Following an incident where a panel detached from a MAX 9 aircraft operated by Alaska Airlines shortly after departure from a Portland, Oregon airport, U.S. regulators have grounded 171 MAX 9 planes, as per a report by Reuters. This forced the pilots to take immediate action to safely land the aircraft.
Earlier this week, Alaska Airlines reported that their technicians initially observed "loose hardware" in the relevant area during checks of their fleet's aircraft, according to preliminary findings.
The airline was awaiting documentation from both Boeing and the U.S. Federal Aviation Administration (FAA) before initiating formal inspections. United, another U.S. carrier operating the same Boeing model with the panels, indicated that their preliminary examinations identified bolts requiring tightening on multiple panels, as per the report. The revelations regarding loose components on the grounded MAX 9 planes have intensified apprehensions regarding the production process of these aircraft.

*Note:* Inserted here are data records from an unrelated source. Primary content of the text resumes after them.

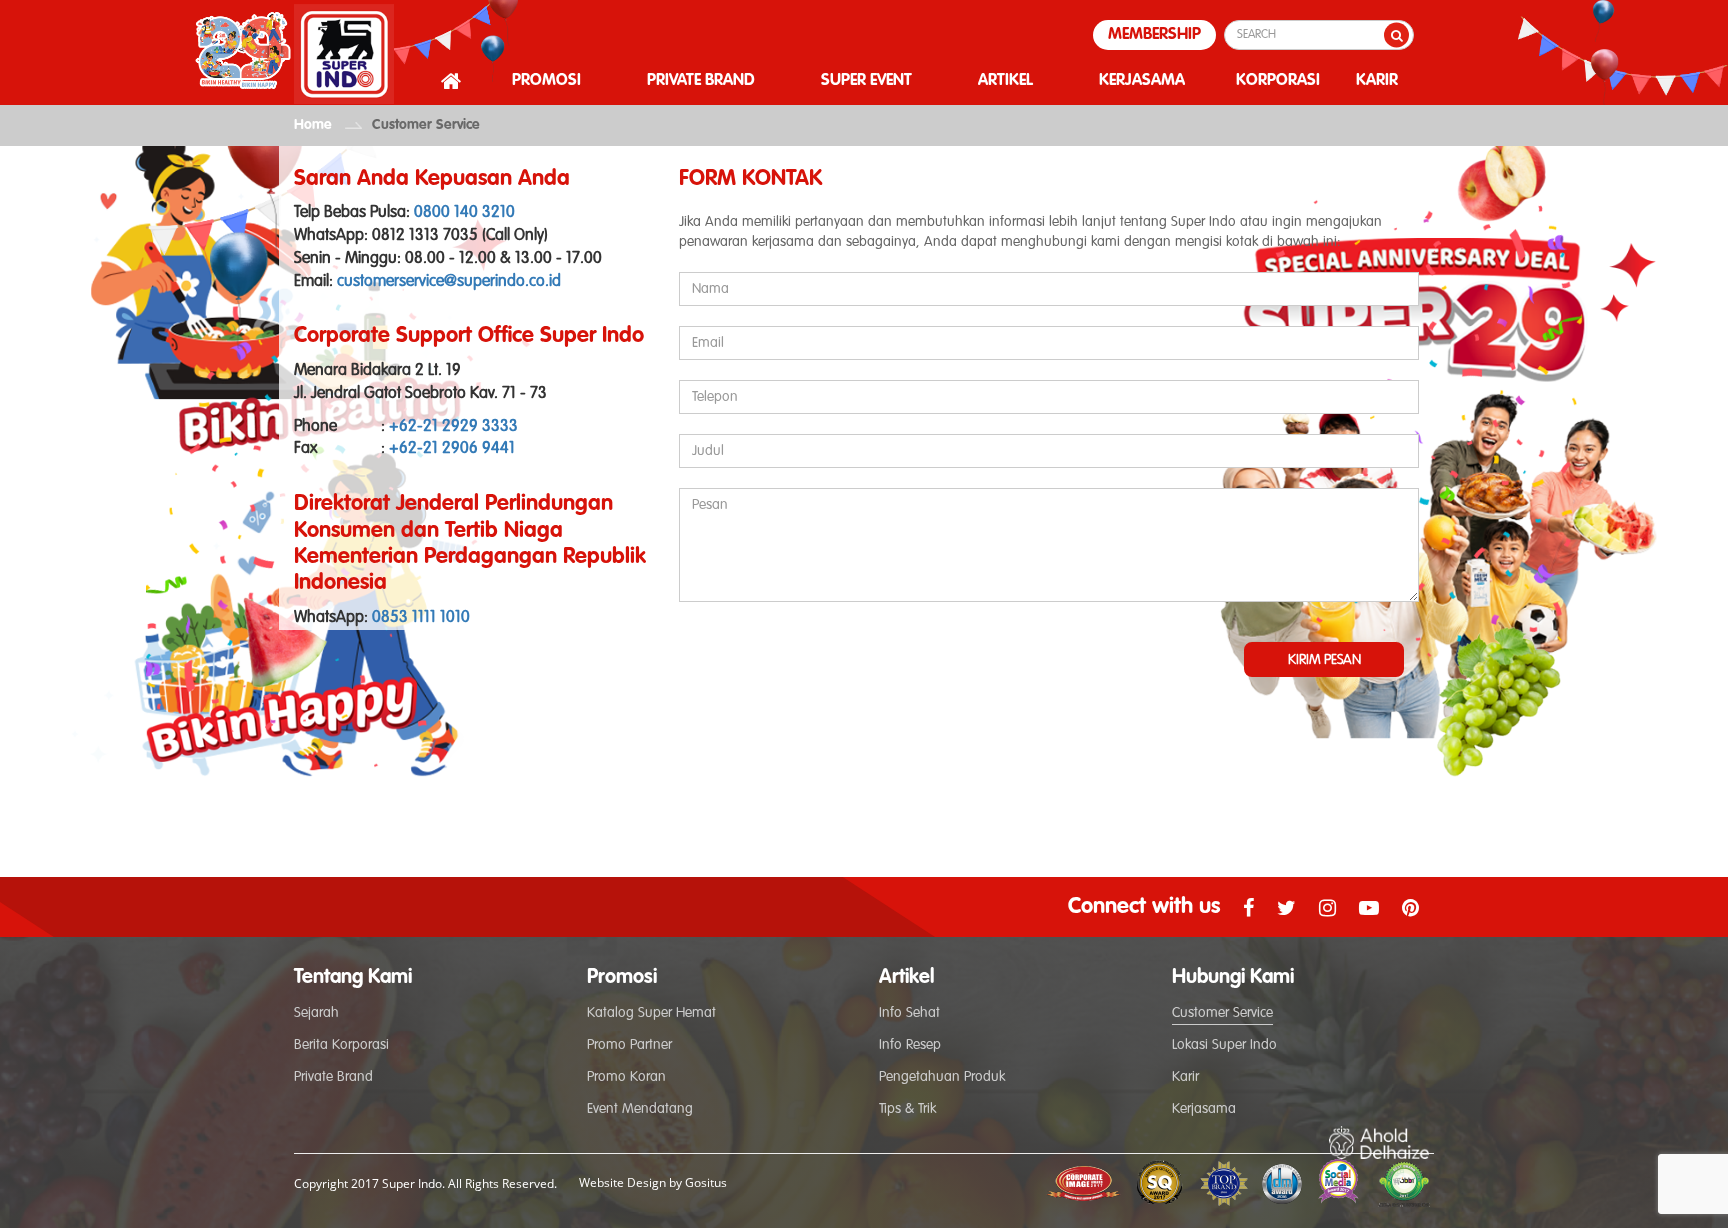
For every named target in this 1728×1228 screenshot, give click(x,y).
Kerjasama (1204, 1109)
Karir (1185, 1077)
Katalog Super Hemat (651, 1013)
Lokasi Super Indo (1224, 1045)
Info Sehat (909, 1013)
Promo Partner (629, 1045)
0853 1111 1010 (421, 618)
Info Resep (910, 1045)
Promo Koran (626, 1077)
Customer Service (426, 125)
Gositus (706, 1182)
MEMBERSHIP (1154, 35)
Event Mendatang (640, 1109)
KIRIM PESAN (1324, 660)
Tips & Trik (907, 1109)
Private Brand (333, 1077)
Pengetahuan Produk (942, 1077)
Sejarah (316, 1013)
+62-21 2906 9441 (452, 449)
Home (313, 125)
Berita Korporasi (341, 1045)
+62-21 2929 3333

Ensuring close coordination with MAX 9 operators, Boeing has pledged assistance in addressing inspection findings. Despite the aircraft's limited usage by a few carriers, emerging passenger concerns about its safety could intensify pressure on Boeing. Since the 20-month grounding of the 737 MAX family following two fatal crashes in March 2019 that claimed 346 lives, the company has been grappling with continuous challenges.